Receivables from affiliated companies declined by €1,743 million, mainly due to a corresponding decrease in an intercompany loan to Covestro Deutschland AG.
All receivables and other assets had maturities of less than one year.
Property, plant, equipment and intangible assets were of secondary importance. At €28 million, current other receivables, including deferred income, were also immaterial in relation to total assets. Other assets of €52 million mainly included income tax and VAT receivables.

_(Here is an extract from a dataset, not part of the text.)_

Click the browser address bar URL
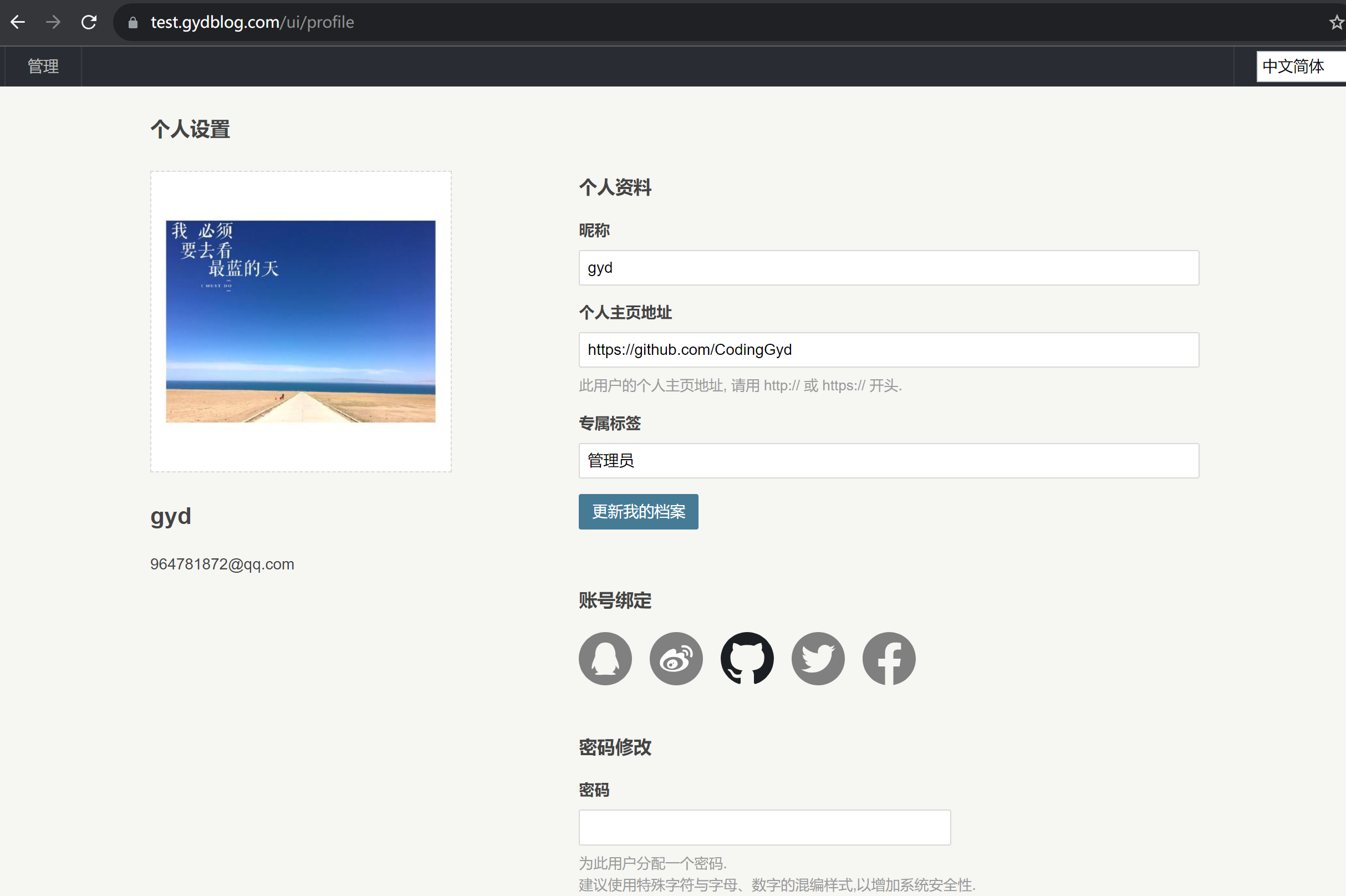The image size is (1346, 896). click(x=252, y=22)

Covestro AG’s equity amounted to €4,444 million (previous year: €5,686 million). This corresponds to an equity ratio of 79.1% (previous year: 77.2%). Changes in equity in fiscal year 2018 chiefly related to share buy-backs and the retirement of 19,500,000 no-par-value shares. In the 2018, Covestro AG acquired 18,260,077 treasury shares at a total cost of €1,310 million (excluding transaction costs). Covestro AG’s capital reserves decreased accordingly. On December 3, 2018, the Board of Management had resolved to retire 19,500,000 shares. The Company’s Articles of Incorporation were amended accordingly on December 7, 2018. This was set against an allocation of €60 million to retained earnings.
Moreover, the payment of dividends for fiscal 2017 in the amount of €436 million reduced equity.
Equity is set against provisions amounting to €160 million and other liabilities of €1,016 million. The 2016-2018 bond of €500 million was repaid by the due date in March 2018.
Provisions were made up of provisions for pensions and other post-employment benefits (€3 million), tax provisions (€108 million), and other provisions (€49 million). The bonds have the following maturities: €500 million is due for repayment within one to five years and €500 million is due in 2024. All other liabilities are due within one year.